• [Task prompt]: In the records that follow, find the line with "Guide (46, 1371)"; from there, retype every line exactly through the line with "[Facebook] (14, 2431)", which also belongs to the answer.

• [The data]:
———

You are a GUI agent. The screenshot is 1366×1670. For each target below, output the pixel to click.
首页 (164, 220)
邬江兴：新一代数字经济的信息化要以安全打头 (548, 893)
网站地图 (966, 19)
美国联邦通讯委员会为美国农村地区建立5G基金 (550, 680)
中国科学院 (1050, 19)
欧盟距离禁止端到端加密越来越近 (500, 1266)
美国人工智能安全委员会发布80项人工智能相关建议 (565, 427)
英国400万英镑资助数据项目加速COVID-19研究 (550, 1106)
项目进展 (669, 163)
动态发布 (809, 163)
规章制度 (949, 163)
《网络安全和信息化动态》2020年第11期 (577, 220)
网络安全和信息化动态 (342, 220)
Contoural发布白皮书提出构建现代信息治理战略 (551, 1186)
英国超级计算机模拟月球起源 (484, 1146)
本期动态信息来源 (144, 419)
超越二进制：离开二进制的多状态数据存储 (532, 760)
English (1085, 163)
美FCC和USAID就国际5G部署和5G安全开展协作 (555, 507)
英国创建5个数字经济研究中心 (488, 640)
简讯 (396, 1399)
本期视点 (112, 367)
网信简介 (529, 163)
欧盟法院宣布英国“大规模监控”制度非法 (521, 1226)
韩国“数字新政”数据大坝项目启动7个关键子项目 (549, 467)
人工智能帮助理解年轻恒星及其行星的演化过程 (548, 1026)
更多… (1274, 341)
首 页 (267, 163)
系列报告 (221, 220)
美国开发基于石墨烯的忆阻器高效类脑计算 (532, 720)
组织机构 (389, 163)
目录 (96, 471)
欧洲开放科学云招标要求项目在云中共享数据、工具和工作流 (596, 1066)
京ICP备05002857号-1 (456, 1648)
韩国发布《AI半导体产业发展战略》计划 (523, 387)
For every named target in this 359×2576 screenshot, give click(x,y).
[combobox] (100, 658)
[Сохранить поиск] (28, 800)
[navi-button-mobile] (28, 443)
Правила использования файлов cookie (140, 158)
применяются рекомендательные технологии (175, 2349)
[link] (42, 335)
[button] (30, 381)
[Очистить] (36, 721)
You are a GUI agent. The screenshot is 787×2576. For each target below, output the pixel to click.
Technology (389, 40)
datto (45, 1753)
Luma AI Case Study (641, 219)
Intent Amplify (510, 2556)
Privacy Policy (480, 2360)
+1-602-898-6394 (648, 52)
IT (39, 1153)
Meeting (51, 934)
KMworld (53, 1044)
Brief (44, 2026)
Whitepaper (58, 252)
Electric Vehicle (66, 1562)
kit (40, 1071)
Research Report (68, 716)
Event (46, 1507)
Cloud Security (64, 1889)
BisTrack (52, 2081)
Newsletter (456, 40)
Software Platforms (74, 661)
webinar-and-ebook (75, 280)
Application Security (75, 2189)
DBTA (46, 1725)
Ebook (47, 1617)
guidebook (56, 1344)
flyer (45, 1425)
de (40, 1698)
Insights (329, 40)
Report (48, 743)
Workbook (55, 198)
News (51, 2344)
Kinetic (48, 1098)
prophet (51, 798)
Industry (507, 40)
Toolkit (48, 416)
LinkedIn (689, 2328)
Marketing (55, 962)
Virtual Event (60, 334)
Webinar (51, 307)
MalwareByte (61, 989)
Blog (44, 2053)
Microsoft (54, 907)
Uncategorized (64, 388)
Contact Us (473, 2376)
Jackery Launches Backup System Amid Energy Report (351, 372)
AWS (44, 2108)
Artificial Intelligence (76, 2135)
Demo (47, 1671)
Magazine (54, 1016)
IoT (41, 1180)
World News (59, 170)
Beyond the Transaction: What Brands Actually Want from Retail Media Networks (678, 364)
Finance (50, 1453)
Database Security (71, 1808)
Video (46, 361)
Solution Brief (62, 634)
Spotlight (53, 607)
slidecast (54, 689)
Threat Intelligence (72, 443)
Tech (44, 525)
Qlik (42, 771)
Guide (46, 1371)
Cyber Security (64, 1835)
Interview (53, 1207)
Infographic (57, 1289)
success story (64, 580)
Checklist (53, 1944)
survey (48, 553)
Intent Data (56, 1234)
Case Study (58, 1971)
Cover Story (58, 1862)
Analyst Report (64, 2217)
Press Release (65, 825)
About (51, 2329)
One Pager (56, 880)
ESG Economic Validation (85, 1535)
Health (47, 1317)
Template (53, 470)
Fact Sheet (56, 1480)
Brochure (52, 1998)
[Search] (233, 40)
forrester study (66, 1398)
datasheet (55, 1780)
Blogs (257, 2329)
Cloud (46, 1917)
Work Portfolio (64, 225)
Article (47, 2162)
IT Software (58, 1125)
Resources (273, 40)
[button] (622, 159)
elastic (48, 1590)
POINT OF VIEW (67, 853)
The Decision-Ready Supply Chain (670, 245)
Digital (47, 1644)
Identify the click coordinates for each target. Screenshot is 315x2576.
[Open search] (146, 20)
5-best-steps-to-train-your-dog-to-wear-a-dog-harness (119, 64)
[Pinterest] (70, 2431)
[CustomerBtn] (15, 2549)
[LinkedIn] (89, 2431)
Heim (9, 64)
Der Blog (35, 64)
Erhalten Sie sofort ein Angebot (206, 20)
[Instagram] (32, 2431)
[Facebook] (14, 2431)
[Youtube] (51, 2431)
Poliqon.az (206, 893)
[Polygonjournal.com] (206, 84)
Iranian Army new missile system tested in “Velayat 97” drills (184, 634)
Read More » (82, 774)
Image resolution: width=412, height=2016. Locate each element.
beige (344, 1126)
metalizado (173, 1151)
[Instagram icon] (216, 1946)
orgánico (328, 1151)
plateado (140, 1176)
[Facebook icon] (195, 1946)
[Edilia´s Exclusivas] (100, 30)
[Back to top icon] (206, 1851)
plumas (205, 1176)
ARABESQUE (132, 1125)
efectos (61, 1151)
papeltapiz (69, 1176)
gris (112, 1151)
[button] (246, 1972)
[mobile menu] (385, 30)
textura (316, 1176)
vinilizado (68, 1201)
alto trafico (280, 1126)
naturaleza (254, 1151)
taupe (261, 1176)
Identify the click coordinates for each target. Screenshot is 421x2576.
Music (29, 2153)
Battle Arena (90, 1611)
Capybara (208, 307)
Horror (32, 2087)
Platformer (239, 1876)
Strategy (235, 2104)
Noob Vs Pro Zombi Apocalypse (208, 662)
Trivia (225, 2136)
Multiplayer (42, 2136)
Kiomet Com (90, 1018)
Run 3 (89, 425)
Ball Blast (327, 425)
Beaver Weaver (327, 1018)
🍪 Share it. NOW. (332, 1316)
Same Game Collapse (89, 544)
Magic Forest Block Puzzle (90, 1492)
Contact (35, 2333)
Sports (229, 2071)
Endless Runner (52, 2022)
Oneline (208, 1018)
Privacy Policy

———

• [Response for this exercise]:
Guide (46, 1371)
Cyber Security (64, 1835)
Interview (53, 1207)
Infographic (57, 1289)
success story (64, 580)
Checklist (53, 1944)
survey (48, 553)
Intent Data (56, 1234)
Case Study (58, 1971)
Cover Story (58, 1862)
Analyst Report (64, 2217)
Press Release (65, 825)
About (51, 2329)
One Pager (56, 880)
ESG Economic Validation (85, 1535)
Health (47, 1317)
Template (53, 470)
Fact Sheet (56, 1480)
Brochure (52, 1998)
[Search] (233, 40)
forrester study (66, 1398)
datasheet (55, 1780)
Blogs (257, 2329)
Cloud (46, 1917)
Work Portfolio (64, 225)
Article (47, 2162)
IT Software (58, 1125)
Resources (273, 40)
[button] (622, 159)
elastic (48, 1590)
POINT OF VIEW (67, 853)
The Decision-Ready Supply Chain (670, 245)
Digital (47, 1644)
Identify the click coordinates for each target. Screenshot is 315x2576.
[Open search] (146, 20)
5-best-steps-to-train-your-dog-to-wear-a-dog-harness (119, 64)
[Pinterest] (70, 2431)
[CustomerBtn] (15, 2549)
[LinkedIn] (89, 2431)
Heim (9, 64)
Der Blog (35, 64)
Erhalten Sie sofort ein Angebot (206, 20)
[Instagram] (32, 2431)
[Facebook] (14, 2431)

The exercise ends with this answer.